Reducing energy waste is important for maximizing efficiency of power stations. Ways that engineers make generators more efficient includes turning off idle appliances; using high and low energy modes; insulation; and capturing waste energy. Energy can be lost through the need to keep certain components cool.
Power plants need to be kept cool for different reasons. These include reason of safety, to divert energy away from electrical components which might become too hot and cause a fire risk; and to convert more heat into usable power, to boost efficiency. There are two factors that influence how effective a heat exchanger can carry out this task — the geometry and the material of construction.

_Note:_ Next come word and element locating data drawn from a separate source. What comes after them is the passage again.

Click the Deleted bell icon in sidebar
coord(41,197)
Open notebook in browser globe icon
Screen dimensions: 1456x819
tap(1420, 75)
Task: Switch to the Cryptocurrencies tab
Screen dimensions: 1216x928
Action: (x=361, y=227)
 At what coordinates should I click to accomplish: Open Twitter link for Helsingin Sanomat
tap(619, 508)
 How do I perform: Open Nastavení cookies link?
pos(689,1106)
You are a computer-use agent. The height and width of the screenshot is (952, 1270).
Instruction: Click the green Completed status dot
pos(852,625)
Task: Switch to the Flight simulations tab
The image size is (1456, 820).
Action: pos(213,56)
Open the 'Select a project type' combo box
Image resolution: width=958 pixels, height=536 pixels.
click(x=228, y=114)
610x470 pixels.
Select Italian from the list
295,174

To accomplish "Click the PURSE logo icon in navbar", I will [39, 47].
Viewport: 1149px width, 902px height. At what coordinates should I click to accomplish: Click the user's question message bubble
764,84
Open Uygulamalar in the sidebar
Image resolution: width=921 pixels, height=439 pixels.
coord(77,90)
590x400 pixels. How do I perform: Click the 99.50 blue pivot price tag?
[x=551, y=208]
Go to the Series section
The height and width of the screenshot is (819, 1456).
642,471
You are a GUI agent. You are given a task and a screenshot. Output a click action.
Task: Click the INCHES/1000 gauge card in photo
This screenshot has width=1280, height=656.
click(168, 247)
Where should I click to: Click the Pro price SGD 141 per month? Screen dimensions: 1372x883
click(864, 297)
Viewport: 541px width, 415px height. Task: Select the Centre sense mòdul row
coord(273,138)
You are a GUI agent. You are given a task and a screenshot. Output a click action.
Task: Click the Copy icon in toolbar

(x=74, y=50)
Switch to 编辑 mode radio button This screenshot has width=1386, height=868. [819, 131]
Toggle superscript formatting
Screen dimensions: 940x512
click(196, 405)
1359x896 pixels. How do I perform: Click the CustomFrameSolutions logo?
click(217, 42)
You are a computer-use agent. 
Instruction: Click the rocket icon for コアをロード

Advances have been made with the metal used to manufacture heat exchangers, but for some time engineers have been limited by the shape. 3D printing has provided an opportunity to create geometric shapes that enable energy conversion to be carried out effectively.
The downside is that 3D printing metal is too expensive and the use of conventional plastic is unsuitable due to the lack of conductive properties. A research group has come up with a different solution: using plastic polymers, blended with a filler material like graphene or ceramic using a 3D printing method called fused deposition modelling.
To do this, polymer filaments are wound into a thick spool and passed into a hot nozzle. Following heating, the material is deposited one layer at a time. Each layer is composed of many small individual parallel filaments, which leads to a fine layered pattern.
Initial trials with the material have been successful, and further experiments are underway. The research was led by Natalie Rudolph, based at Department of Mechanical Engineering at the University of Wisconsin-Madison.